Former Coweta County Sheriff Mike Yeager provided a window into his new role as a U.S. marshal during Friday’s meeting of the Newnan Rotary Club.
“Being sheriff was the best job I ever had, but I couldn’t retire completely,” Yeager said. “Being a marshal has been a great transition, although my days could be numbered with the new administration.”
Yeager, who will celebrate 42 years in law enforcement next month, was appointed for the position by then-president Donald Trump, but his confirmation didn’t occur until 2019.
“At the time, I took over a mess, so it makes you feel good when people in D.C. say we’re doing good now,” he said. “Our success is based on the men and women who make up the Marshal’s Office."

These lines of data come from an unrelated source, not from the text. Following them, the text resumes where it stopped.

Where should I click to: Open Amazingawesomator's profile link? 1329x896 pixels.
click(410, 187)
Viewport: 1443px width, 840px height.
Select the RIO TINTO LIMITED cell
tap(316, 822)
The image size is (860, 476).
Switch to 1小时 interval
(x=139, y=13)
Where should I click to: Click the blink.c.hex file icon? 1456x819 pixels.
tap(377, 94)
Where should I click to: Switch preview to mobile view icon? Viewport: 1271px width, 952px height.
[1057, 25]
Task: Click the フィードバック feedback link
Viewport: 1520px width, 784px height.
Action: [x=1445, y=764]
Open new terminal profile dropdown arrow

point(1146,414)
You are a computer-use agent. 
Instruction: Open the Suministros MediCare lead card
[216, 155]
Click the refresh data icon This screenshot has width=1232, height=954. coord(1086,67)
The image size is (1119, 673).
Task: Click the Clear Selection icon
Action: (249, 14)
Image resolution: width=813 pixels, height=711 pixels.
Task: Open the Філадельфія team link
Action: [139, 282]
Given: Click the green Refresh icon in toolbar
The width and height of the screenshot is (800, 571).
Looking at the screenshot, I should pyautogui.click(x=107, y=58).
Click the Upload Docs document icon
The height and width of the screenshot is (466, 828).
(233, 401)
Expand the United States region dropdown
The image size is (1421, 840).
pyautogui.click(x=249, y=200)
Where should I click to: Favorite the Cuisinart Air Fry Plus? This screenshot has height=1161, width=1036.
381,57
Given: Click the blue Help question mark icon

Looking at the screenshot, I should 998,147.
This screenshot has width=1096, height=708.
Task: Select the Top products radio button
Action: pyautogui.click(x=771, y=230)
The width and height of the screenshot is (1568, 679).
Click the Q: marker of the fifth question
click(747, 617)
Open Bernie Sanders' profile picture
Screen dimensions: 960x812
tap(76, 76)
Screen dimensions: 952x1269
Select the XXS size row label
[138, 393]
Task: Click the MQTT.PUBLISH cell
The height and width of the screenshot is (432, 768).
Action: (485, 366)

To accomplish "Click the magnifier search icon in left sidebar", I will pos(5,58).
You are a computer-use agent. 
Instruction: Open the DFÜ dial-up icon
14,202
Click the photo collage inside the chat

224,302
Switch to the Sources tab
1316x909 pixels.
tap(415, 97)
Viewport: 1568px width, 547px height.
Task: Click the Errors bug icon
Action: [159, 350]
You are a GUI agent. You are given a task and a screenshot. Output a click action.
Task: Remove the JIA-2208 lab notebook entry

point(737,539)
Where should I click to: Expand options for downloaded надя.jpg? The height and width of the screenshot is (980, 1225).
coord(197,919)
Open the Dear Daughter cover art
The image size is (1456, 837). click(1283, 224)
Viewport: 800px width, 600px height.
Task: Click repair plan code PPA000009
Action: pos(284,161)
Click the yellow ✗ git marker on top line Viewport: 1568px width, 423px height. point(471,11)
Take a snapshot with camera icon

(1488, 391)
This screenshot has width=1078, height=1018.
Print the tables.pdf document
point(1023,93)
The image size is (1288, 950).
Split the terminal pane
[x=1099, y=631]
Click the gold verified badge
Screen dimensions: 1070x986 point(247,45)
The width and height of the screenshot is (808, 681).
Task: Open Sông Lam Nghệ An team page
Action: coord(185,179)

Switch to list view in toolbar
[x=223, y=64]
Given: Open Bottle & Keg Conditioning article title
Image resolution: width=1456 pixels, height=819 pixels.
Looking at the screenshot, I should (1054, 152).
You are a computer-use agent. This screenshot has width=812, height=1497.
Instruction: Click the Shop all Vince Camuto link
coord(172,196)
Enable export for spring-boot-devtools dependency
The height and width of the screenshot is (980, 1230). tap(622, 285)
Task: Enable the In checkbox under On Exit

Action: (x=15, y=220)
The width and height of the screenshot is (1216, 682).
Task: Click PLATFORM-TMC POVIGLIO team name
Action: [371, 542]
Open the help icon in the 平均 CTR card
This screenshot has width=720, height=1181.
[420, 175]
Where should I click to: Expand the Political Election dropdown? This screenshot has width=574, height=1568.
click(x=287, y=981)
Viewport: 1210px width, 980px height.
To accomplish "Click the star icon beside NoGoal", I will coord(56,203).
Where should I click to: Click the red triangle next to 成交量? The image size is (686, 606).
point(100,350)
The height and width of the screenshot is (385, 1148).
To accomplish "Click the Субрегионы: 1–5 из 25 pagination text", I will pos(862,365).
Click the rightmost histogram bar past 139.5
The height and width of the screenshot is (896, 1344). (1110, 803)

As the oldest federal law enforcement agency, Yeager said the traditions run rich within the program. As head of the Northern District of Georgia, he oversees 46 counties ranging from Heard County to the South Carolina border.
His duties include federal judiciary protection, federal fugitive apprehension, seized asset management, federal prisoner housing and transportation, and Witness Security Program operation.
“Our primary mission is to capture fugitives — not just those with federal warrants, but also assisting local and state agencies,” he said.
Despite a lack of jury trials, Yeager said things haven’t slowed down considerably, with plenty of hearings, pleas and sentencing happening.
However, the wheels of justice move a little slower on the federal level, and that’s something he’s taken some time to get used to.
Catching criminals on the federal level isn’t too different than Coweta County, Yeager said, attributing the success of the marshal's office to old-school investigation work, looking for “the worst of the worst."
“Atlanta is a hub for criminals,” Yeager said. “People fleeing from the law across the country find themselves in Atlanta for some reason, and that’s why we’re one of the busiest offices in the country."
While his future as a marshal remains uncertain with the new administration, Yeager said it’s been the opportunity of a lifetime and has been proud to serve.
"It could be a short stint, but I appreciate the state leaders in the U.S. Senate and House putting in a good word for me,” he said. "I appreciate the President giving me an opportunity to do this."